Our findings provide new epidemiological data on the disease and highlight both medical and surgical treatment data that would require more surveillance by regulatory agencies. Further epidemiological studies would be required, considering that the new long-term intermittent treatment of UPA for UFs will likely have an important impact in the optimization of resource consumption to satisfy a clinical unmet need.

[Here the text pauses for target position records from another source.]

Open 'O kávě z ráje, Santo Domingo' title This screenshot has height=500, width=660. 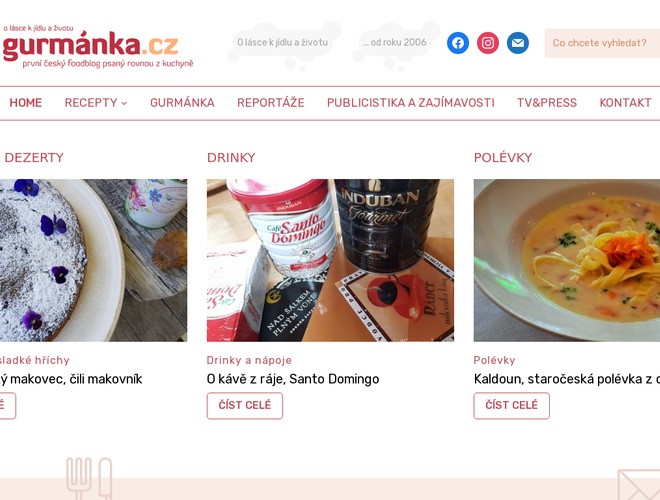pyautogui.click(x=293, y=379)
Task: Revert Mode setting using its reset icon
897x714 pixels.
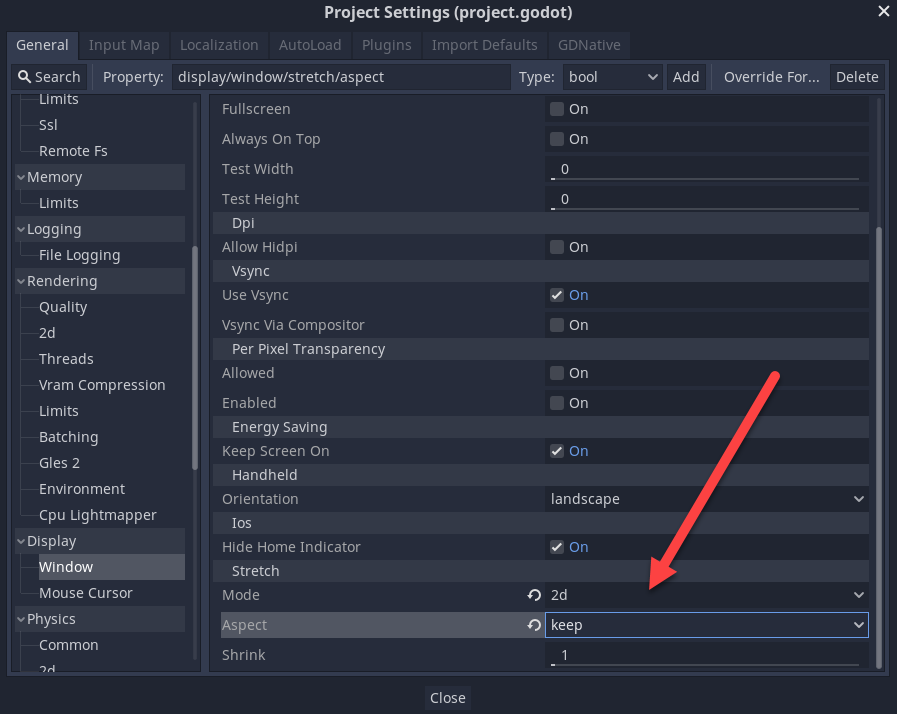Action: click(x=533, y=594)
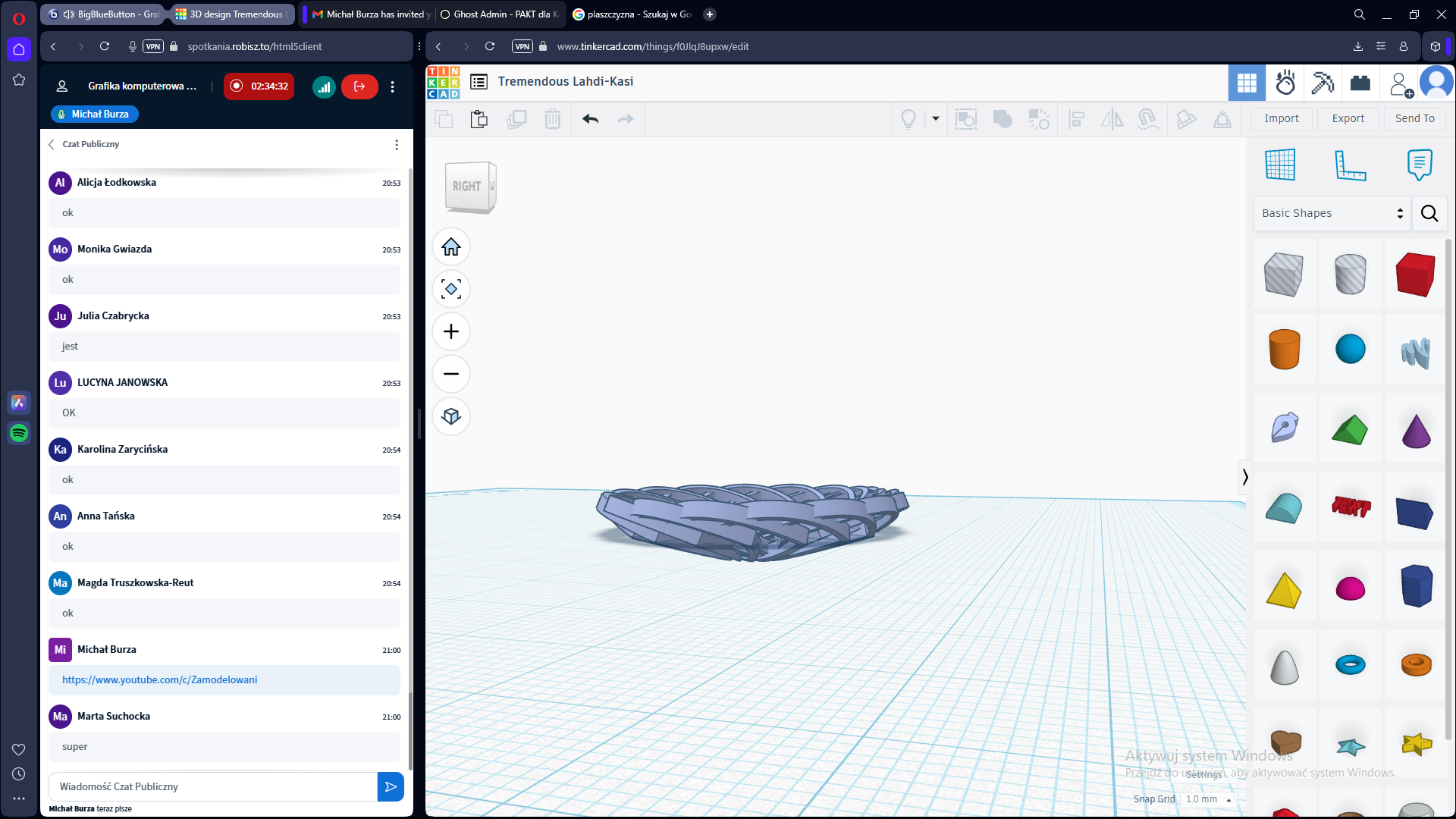Click the Home view button
Viewport: 1456px width, 819px height.
pyautogui.click(x=451, y=247)
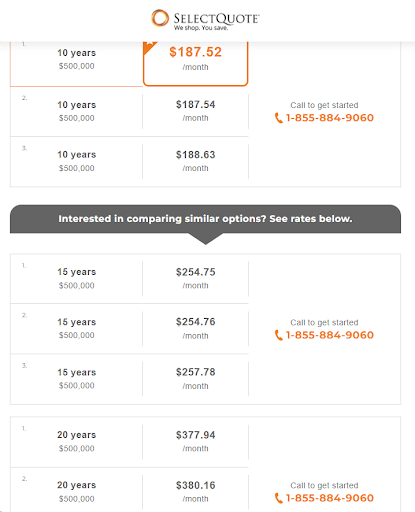
Task: Click the first 15 years $500,000 term label
Action: (77, 279)
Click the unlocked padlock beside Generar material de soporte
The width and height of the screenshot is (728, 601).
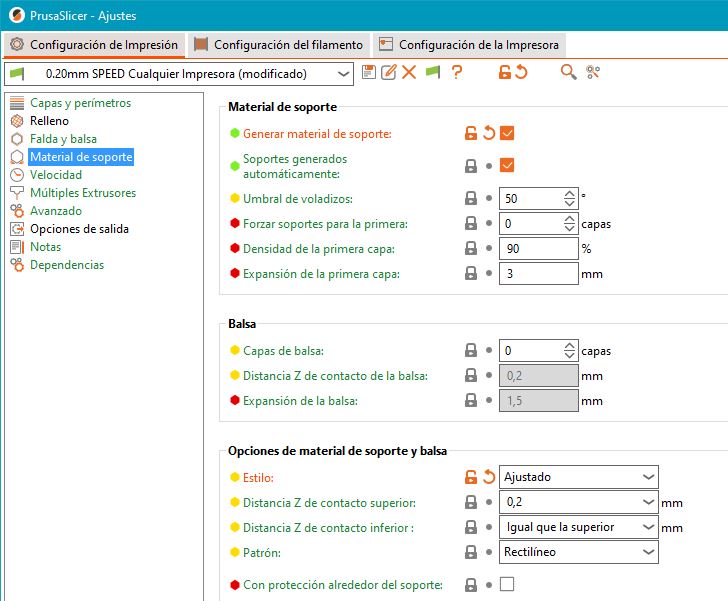click(470, 133)
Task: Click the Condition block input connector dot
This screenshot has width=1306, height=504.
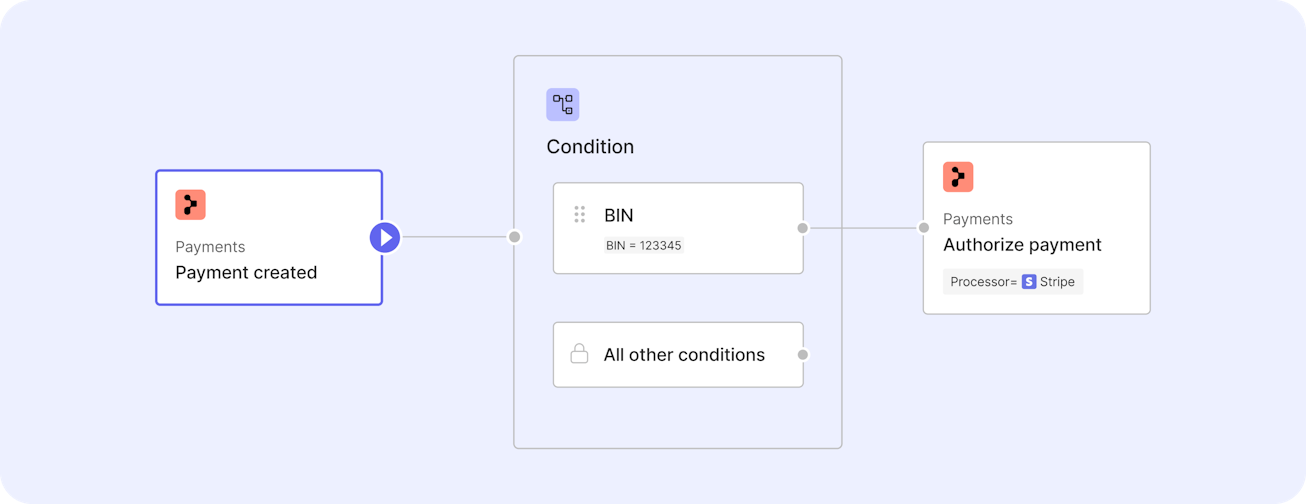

Analyses provided in this manuscript were conducted by CliCon S.r.l., a private firm specialized in outcomes research analyses. Data for analyses were retrieved from administrative databases of a sample of local health units. To comply with Italian regulation on the conduction of observational analysis, CliCon S.r.l. notified the study to the local ethics committee of each participating local health units and, after approval, was entitled by contract as the body for the conduction of the analyses. Data were extracted by the staff of each local health unit and their databases were anonymized in full compliance with the Italian code of protection of personal data (Legislative Decree, 196/03). All results of the analyses provided by CliCon S.r.l. to researchers were provided at an aggregated level, which were not possible to assign, either directly or indirectly, to the individual patients. The authors thank the staff of Clicon S.r.l. (Luca Degli Esposti, Valentina Perrone, Chiara Veronesi, Davide Alessandrini, Valerio Blini, and Stefano Buda) for their contributions to the scientific advancement of the study.
Italian Society for Clinical Pharmacy and Therapeutics (SIFaCT) has received research grants from Gedeon Richter Italia srl.
The authors report no conflicts of interest in this work.